WHAT IS REQUIRED » Can you format every line of the material below as a Markdown table with the columns "Row" and "Line", numbering the rows and leaving out blank lines?

[A block of data]
----------
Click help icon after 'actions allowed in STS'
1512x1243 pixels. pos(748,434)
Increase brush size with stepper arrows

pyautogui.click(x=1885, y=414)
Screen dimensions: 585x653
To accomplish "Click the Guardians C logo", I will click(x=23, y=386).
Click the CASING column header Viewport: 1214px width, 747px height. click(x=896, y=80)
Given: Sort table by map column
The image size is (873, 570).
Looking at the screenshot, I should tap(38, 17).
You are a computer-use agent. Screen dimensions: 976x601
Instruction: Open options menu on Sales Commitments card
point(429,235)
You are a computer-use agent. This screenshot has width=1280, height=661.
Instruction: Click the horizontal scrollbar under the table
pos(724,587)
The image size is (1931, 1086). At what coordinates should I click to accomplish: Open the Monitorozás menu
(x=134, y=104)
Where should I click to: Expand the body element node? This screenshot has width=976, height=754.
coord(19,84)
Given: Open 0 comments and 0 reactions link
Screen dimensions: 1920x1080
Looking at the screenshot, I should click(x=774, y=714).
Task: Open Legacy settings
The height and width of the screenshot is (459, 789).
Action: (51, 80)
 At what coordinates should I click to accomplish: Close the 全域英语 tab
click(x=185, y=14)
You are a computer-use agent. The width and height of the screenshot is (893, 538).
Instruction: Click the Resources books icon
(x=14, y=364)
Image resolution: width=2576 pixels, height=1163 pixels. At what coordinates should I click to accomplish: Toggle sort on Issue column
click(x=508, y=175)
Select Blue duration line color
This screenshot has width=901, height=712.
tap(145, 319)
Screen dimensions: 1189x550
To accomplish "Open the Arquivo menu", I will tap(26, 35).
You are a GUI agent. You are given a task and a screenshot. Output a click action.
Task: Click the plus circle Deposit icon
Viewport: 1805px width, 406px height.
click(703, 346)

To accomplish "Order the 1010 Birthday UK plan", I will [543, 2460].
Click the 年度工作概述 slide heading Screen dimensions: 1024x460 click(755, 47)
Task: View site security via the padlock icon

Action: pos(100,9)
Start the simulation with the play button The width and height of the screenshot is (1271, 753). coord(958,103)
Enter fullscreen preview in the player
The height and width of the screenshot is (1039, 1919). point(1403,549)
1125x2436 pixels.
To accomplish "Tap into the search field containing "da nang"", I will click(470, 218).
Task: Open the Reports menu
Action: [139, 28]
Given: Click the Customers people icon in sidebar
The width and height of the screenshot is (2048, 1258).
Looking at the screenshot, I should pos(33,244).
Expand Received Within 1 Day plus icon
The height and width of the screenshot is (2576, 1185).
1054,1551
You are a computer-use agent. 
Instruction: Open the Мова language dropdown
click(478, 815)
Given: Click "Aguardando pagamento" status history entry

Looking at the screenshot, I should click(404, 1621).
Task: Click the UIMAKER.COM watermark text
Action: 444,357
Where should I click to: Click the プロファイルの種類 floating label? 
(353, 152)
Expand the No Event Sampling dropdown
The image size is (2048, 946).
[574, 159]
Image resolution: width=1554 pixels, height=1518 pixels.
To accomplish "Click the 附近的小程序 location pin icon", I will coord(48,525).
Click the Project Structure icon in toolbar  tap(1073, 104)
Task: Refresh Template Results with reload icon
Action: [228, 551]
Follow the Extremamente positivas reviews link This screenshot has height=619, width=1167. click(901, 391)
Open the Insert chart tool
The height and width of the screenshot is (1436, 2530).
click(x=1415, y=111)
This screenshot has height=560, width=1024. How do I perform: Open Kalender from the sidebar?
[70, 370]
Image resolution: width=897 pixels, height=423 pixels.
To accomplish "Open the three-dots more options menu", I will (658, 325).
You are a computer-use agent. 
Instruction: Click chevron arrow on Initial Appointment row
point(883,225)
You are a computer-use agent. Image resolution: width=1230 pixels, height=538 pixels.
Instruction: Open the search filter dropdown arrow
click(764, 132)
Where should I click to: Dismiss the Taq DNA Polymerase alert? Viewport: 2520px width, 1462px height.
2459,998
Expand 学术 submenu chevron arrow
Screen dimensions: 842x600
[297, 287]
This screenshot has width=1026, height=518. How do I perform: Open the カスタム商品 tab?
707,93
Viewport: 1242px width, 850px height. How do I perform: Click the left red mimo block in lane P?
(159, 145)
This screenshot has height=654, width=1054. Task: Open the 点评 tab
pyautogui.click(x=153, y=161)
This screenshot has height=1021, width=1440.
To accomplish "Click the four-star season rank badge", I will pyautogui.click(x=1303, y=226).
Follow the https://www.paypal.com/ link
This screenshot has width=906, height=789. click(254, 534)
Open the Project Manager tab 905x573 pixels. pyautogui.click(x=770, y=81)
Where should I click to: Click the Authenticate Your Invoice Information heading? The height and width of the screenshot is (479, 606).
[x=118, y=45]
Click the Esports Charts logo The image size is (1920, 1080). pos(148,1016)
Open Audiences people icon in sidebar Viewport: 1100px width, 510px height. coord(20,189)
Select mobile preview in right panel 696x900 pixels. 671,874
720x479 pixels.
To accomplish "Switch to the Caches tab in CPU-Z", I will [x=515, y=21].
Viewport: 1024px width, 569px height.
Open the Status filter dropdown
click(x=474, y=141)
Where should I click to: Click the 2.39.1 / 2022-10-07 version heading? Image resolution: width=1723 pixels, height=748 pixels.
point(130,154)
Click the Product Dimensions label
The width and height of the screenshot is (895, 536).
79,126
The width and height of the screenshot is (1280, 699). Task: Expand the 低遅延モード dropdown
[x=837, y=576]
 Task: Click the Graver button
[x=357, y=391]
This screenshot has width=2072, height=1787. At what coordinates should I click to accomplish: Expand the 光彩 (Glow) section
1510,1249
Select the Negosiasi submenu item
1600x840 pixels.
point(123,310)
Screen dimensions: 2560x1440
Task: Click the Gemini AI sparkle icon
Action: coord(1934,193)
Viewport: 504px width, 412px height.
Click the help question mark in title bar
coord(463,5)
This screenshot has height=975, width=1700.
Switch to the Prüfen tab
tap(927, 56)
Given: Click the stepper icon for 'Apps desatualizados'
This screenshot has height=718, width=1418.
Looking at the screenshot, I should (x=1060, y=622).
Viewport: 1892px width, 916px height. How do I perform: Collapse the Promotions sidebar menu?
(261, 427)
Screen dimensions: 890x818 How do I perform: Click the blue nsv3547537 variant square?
----------
COMPLETE RESPONSE »
| Row | Line |
|---|---|
| 1 | Click help icon after 'actions allowed in STS' |
| 2 | 1512x1243 pixels. pos(748,434) |
| 3 | Increase brush size with stepper arrows |
| 4 | pyautogui.click(x=1885, y=414) |
| 5 | Screen dimensions: 585x653 |
| 6 | To accomplish "Click the Guardians C logo", I will click(x=23, y=386). |
| 7 | Click the CASING column header Viewport: 1214px width, 747px height. click(x=896, y=80) |
| 8 | Given: Sort table by map column |
| 9 | The image size is (873, 570). |
| 10 | Looking at the screenshot, I should tap(38, 17). |
| 11 | You are a computer-use agent. Screen dimensions: 976x601 |
| 12 | Instruction: Open options menu on Sales Commitments card |
| 13 | point(429,235) |
| 14 | You are a computer-use agent. This screenshot has width=1280, height=661. |
| 15 | Instruction: Click the horizontal scrollbar under the table |
| 16 | pos(724,587) |
| 17 | The image size is (1931, 1086). At what coordinates should I click to accomplish: Open the Monitorozás menu |
| 18 | (x=134, y=104) |
| 19 | Where should I click to: Expand the body element node? This screenshot has width=976, height=754. |
| 20 | coord(19,84) |
| 21 | Given: Open 0 comments and 0 reactions link |
| 22 | Screen dimensions: 1920x1080 |
| 23 | Looking at the screenshot, I should click(x=774, y=714). |
| 24 | Task: Open Legacy settings |
| 25 | The height and width of the screenshot is (459, 789). |
| 26 | Action: (51, 80) |
| 27 |  At what coordinates should I click to accomplish: Close the 全域英语 tab |
| 28 | click(x=185, y=14) |
| 29 | You are a computer-use agent. The width and height of the screenshot is (893, 538). |
| 30 | Instruction: Click the Resources books icon |
| 31 | (x=14, y=364) |
| 32 | Image resolution: width=2576 pixels, height=1163 pixels. At what coordinates should I click to accomplish: Toggle sort on Issue column |
| 33 | click(x=508, y=175) |
| 34 | Select Blue duration line color |
| 35 | This screenshot has width=901, height=712. |
| 36 | tap(145, 319) |
| 37 | Screen dimensions: 1189x550 |
| 38 | To accomplish "Open the Arquivo menu", I will tap(26, 35). |
| 39 | You are a GUI agent. You are given a task and a screenshot. Output a click action. |
| 40 | Task: Click the plus circle Deposit icon |
| 41 | Viewport: 1805px width, 406px height. |
| 42 | click(703, 346) |
| 43 | To accomplish "Order the 1010 Birthday UK plan", I will [543, 2460]. |
| 44 | Click the 年度工作概述 slide heading Screen dimensions: 1024x460 click(755, 47) |
| 45 | Task: View site security via the padlock icon |
| 46 | Action: pos(100,9) |
| 47 | Start the simulation with the play button The width and height of the screenshot is (1271, 753). coord(958,103) |
| 48 | Enter fullscreen preview in the player |
| 49 | The height and width of the screenshot is (1039, 1919). point(1403,549) |
| 50 | 1125x2436 pixels. |
| 51 | To accomplish "Tap into the search field containing "da nang"", I will click(470, 218). |
| 52 | Task: Open the Reports menu |
| 53 | Action: [139, 28] |
| 54 | Given: Click the Customers people icon in sidebar |
| 55 | The width and height of the screenshot is (2048, 1258). |
| 56 | Looking at the screenshot, I should pos(33,244). |
| 57 | Expand Received Within 1 Day plus icon |
| 58 | The height and width of the screenshot is (2576, 1185). |
| 59 | 1054,1551 |
| 60 | You are a computer-use agent.  |
| 61 | Instruction: Open the Мова language dropdown |
| 62 | click(478, 815) |
| 63 | Given: Click "Aguardando pagamento" status history entry |
| 64 | Looking at the screenshot, I should click(404, 1621). |
| 65 | Task: Click the UIMAKER.COM watermark text |
| 66 | Action: 444,357 |
| 67 | Where should I click to: Click the プロファイルの種類 floating label?  |
| 68 | (353, 152) |
| 69 | Expand the No Event Sampling dropdown |
| 70 | The image size is (2048, 946). |
| 71 | [574, 159] |
| 72 | Image resolution: width=1554 pixels, height=1518 pixels. |
| 73 | To accomplish "Click the 附近的小程序 location pin icon", I will coord(48,525). |
| 74 | Click the Project Structure icon in toolbar  tap(1073, 104) |
| 75 | Task: Refresh Template Results with reload icon |
| 76 | Action: [228, 551] |
| 77 | Follow the Extremamente positivas reviews link This screenshot has height=619, width=1167. click(901, 391) |
| 78 | Open the Insert chart tool |
| 79 | The height and width of the screenshot is (1436, 2530). |
| 80 | click(x=1415, y=111) |
| 81 | This screenshot has height=560, width=1024. How do I perform: Open Kalender from the sidebar? |
| 82 | [70, 370] |
| 83 | Image resolution: width=897 pixels, height=423 pixels. |
| 84 | To accomplish "Open the three-dots more options menu", I will (658, 325). |
| 85 | You are a computer-use agent.  |
| 86 | Instruction: Click chevron arrow on Initial Appointment row |
| 87 | point(883,225) |
| 88 | You are a computer-use agent. Image resolution: width=1230 pixels, height=538 pixels. |
| 89 | Instruction: Open the search filter dropdown arrow |
| 90 | click(764, 132) |
| 91 | Where should I click to: Dismiss the Taq DNA Polymerase alert? Viewport: 2520px width, 1462px height. |
| 92 | 2459,998 |
| 93 | Expand 学术 submenu chevron arrow |
| 94 | Screen dimensions: 842x600 |
| 95 | [297, 287] |
| 96 | This screenshot has width=1026, height=518. How do I perform: Open the カスタム商品 tab? |
| 97 | 707,93 |
| 98 | Viewport: 1242px width, 850px height. How do I perform: Click the left red mimo block in lane P? |
| 99 | (159, 145) |
| 100 | This screenshot has height=654, width=1054. Task: Open the 点评 tab |
| 101 | pyautogui.click(x=153, y=161) |
| 102 | This screenshot has height=1021, width=1440. |
| 103 | To accomplish "Click the four-star season rank badge", I will pyautogui.click(x=1303, y=226). |
| 104 | Follow the https://www.paypal.com/ link |
| 105 | This screenshot has width=906, height=789. click(254, 534) |
| 106 | Open the Project Manager tab 905x573 pixels. pyautogui.click(x=770, y=81) |
| 107 | Where should I click to: Click the Authenticate Your Invoice Information heading? The height and width of the screenshot is (479, 606). |
| 108 | [x=118, y=45] |
| 109 | Click the Esports Charts logo The image size is (1920, 1080). pos(148,1016) |
| 110 | Open Audiences people icon in sidebar Viewport: 1100px width, 510px height. coord(20,189) |
| 111 | Select mobile preview in right panel 696x900 pixels. 671,874 |
| 112 | 720x479 pixels. |
| 113 | To accomplish "Switch to the Caches tab in CPU-Z", I will [x=515, y=21]. |
| 114 | Viewport: 1024px width, 569px height. |
| 115 | Open the Status filter dropdown |
| 116 | click(x=474, y=141) |
| 117 | Where should I click to: Click the 2.39.1 / 2022-10-07 version heading? Image resolution: width=1723 pixels, height=748 pixels. |
| 118 | point(130,154) |
| 119 | Click the Product Dimensions label |
| 120 | The width and height of the screenshot is (895, 536). |
| 121 | 79,126 |
| 122 | The width and height of the screenshot is (1280, 699). Task: Expand the 低遅延モード dropdown |
| 123 | [x=837, y=576] |
| 124 |  Task: Click the Graver button |
| 125 | [x=357, y=391] |
| 126 | This screenshot has width=2072, height=1787. At what coordinates should I click to accomplish: Expand the 光彩 (Glow) section |
| 127 | 1510,1249 |
| 128 | Select the Negosiasi submenu item |
| 129 | 1600x840 pixels. |
| 130 | point(123,310) |
| 131 | Screen dimensions: 2560x1440 |
| 132 | Task: Click the Gemini AI sparkle icon |
| 133 | Action: coord(1934,193) |
| 134 | Viewport: 504px width, 412px height. |
| 135 | Click the help question mark in title bar |
| 136 | coord(463,5) |
| 137 | This screenshot has height=975, width=1700. |
| 138 | Switch to the Prüfen tab |
| 139 | tap(927, 56) |
| 140 | Given: Click the stepper icon for 'Apps desatualizados' |
| 141 | This screenshot has height=718, width=1418. |
| 142 | Looking at the screenshot, I should (x=1060, y=622). |
| 143 | Viewport: 1892px width, 916px height. How do I perform: Collapse the Promotions sidebar menu? |
| 144 | (261, 427) |
| 145 | Screen dimensions: 890x818 How do I perform: Click the blue nsv3547537 variant square? |